Government and health officials in and around Austin, Indiana always stressed the same: this town is the same as any other rural town in the country that is facing the opioid epidemic. Austin a small town that has only 4,000 residents, sitting 40 miles north of Louisville, Kentucky - nothing too extraordinary at first glance. However, in February of last year, the first 30 cases of HIV were reported in Austin, and that number swelled to 55 cases of HIV by mid-March 2015.
Initially, state health officials and those from the federal Centers for Disease Control and Prevention were perplexed and looking for answers as to why an HIV epidemic was erupting in the small town, where many residents still viewed HIV as a modern-age disease that is kept primarily to places like New York City and San Francisco. A year after the initial outbreak, the town of Austin has 190 cases of HIV.

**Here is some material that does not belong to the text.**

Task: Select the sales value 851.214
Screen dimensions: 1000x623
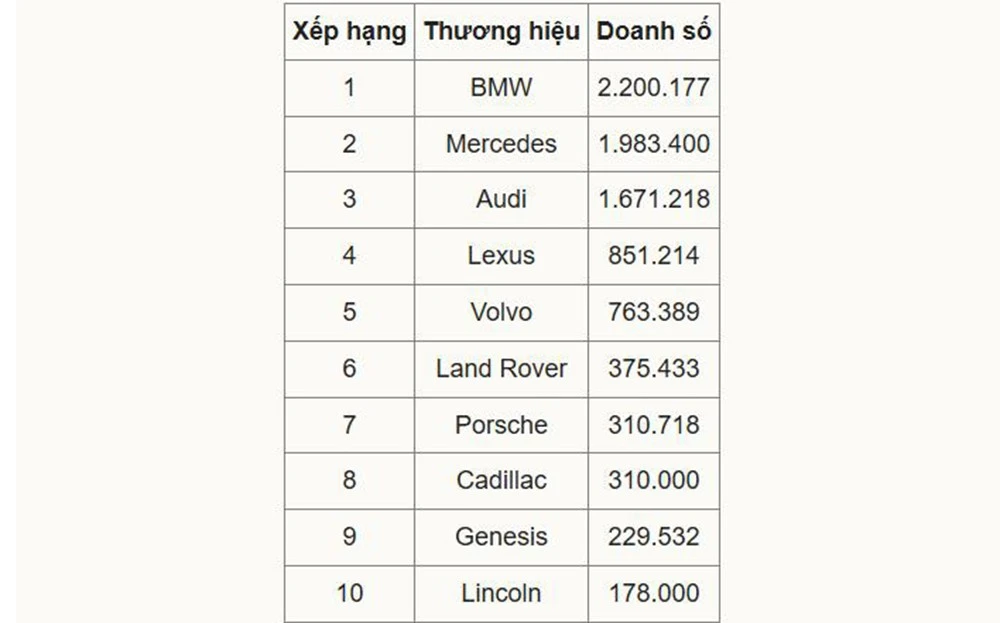Action: pos(653,255)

Austin, Indiana faces many of the same issues that exist all over the country, particularly in pockets where opioid use is also particularly high. Austin is an economically depressed town with many shops and homes boarded up, with less than 10 percent of the residents having earned a college degree. About 20 percent of Austin residents live below the poverty line, which adds up to more than 150 percent the rate seen across the state of Indiana.

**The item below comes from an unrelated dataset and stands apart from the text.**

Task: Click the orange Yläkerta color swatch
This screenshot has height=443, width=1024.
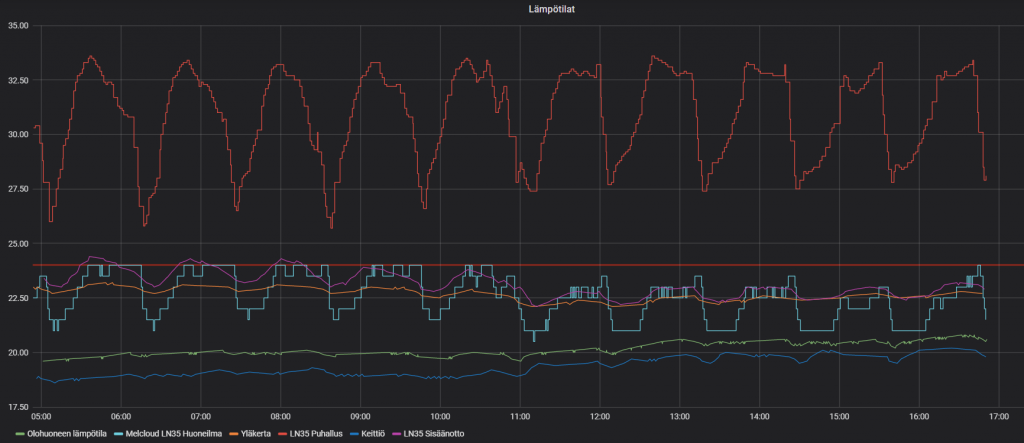Action: [x=232, y=433]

The situation can seem to be in a self-fulfilling loop. Poverty and a lack of access to opportunities and jobs feed addiction, in this case opioid addiction that includes heroin use. In many cases, people who use heroin will share needles with other users they are with, and sharing used needles is a good way to quickly spread disease that transmits via blood and other bodily fluids - like HIV. Austin, Indiana unwittingly went from one of many towns in America facing an opioid abuse epidemic, to a poster town for the drug use-related spread of disease.

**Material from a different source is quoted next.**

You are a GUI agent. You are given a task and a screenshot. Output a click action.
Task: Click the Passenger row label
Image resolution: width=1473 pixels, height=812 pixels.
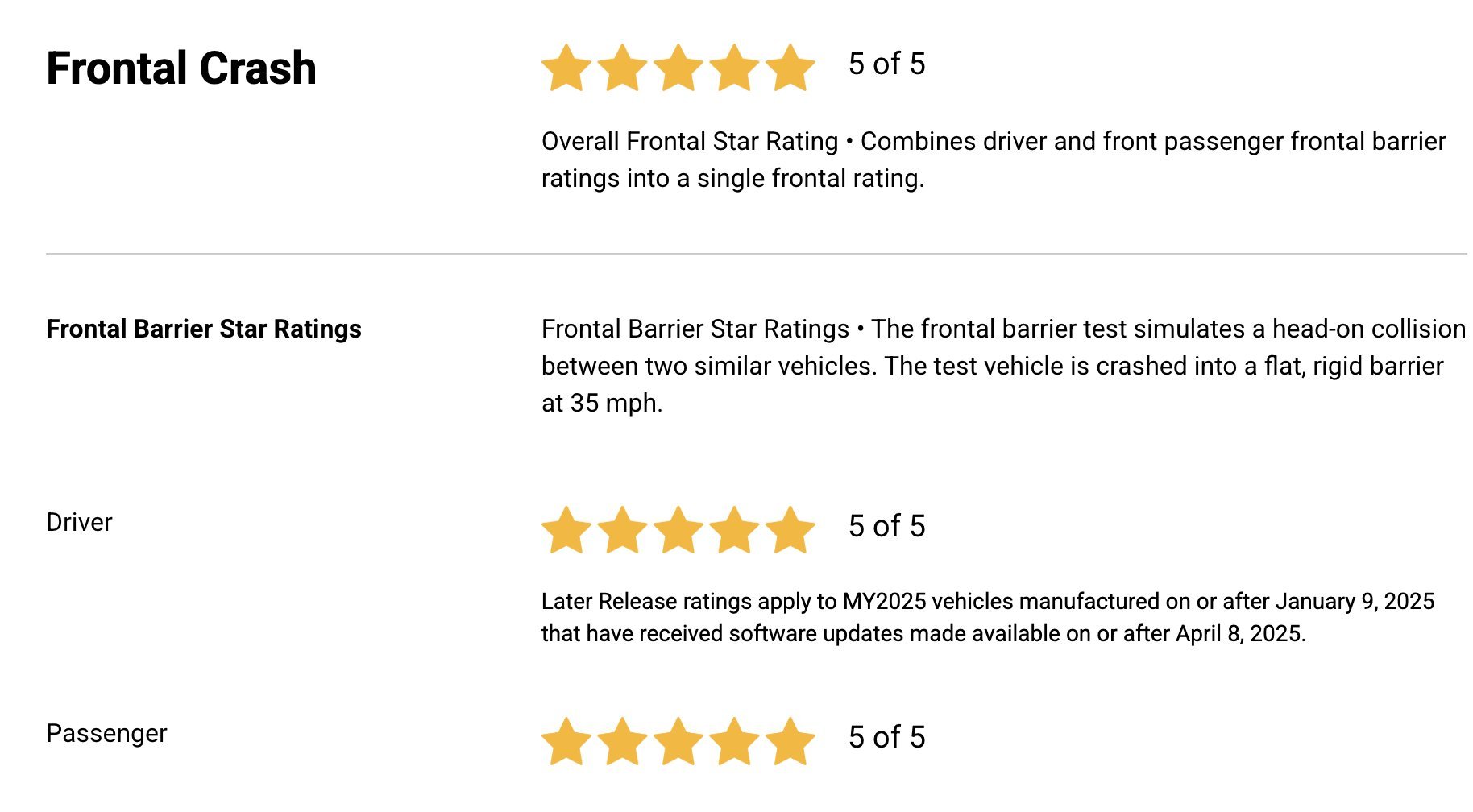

It is no secret that addiction destroys everything, including relationships with friends and family, opportunity, and health. Before, when it was said that drug use will ruin a person’s health, people typically were referring to the detrimental effects of the drug itself. Austin, Indiana is an unfortunate reminder that drug use can have even greater consequences than are usually advertised, and it can ruin a life in unimaginable ways.